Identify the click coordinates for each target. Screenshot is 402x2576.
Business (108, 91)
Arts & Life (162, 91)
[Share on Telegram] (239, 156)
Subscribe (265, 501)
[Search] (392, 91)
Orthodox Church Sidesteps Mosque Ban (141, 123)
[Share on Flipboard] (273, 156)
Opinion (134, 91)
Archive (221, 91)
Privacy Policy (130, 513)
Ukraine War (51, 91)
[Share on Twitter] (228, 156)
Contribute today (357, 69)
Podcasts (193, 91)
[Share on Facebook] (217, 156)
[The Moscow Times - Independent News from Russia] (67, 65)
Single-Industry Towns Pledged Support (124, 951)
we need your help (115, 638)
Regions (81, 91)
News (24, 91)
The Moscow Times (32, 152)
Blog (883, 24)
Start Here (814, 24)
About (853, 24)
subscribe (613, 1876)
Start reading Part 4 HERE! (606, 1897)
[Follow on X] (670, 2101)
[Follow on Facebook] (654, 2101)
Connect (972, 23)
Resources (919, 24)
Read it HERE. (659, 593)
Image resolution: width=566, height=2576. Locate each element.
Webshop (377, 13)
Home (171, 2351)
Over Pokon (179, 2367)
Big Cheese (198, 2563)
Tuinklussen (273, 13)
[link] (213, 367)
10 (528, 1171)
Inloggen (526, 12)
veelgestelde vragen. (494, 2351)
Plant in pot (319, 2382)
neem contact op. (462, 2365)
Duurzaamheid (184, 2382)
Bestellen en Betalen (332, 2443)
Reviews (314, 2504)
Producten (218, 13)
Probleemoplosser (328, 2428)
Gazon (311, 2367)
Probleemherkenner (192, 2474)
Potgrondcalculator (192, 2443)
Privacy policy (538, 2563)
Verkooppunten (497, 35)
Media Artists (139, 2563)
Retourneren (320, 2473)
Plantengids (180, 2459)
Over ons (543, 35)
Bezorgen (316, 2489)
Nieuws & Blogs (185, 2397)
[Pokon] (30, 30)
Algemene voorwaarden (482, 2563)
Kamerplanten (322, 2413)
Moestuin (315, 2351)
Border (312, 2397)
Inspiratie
--- --- ---
EXERCISE BRIEF — Reproduce verbatim only the segment of the listing bounded by the line containing "Contribute today (357, 69)" and the line containing "Tuinklussen (273, 13)", with both boundary lines included.

EXERCISE RESULT —
Contribute today (357, 69)
Podcasts (193, 91)
[Share on Facebook] (217, 156)
[The Moscow Times - Independent News from Russia] (67, 65)
Single-Industry Towns Pledged Support (124, 951)
we need your help (115, 638)
Regions (81, 91)
News (24, 91)
The Moscow Times (32, 152)
Blog (883, 24)
Start Here (814, 24)
About (853, 24)
subscribe (613, 1876)
Start reading Part 4 HERE! (606, 1897)
[Follow on X] (670, 2101)
[Follow on Facebook] (654, 2101)
Connect (972, 23)
Resources (919, 24)
Read it HERE. (659, 593)
Image resolution: width=566, height=2576. Locate each element.
Webshop (377, 13)
Home (171, 2351)
Over Pokon (179, 2367)
Big Cheese (198, 2563)
Tuinklussen (273, 13)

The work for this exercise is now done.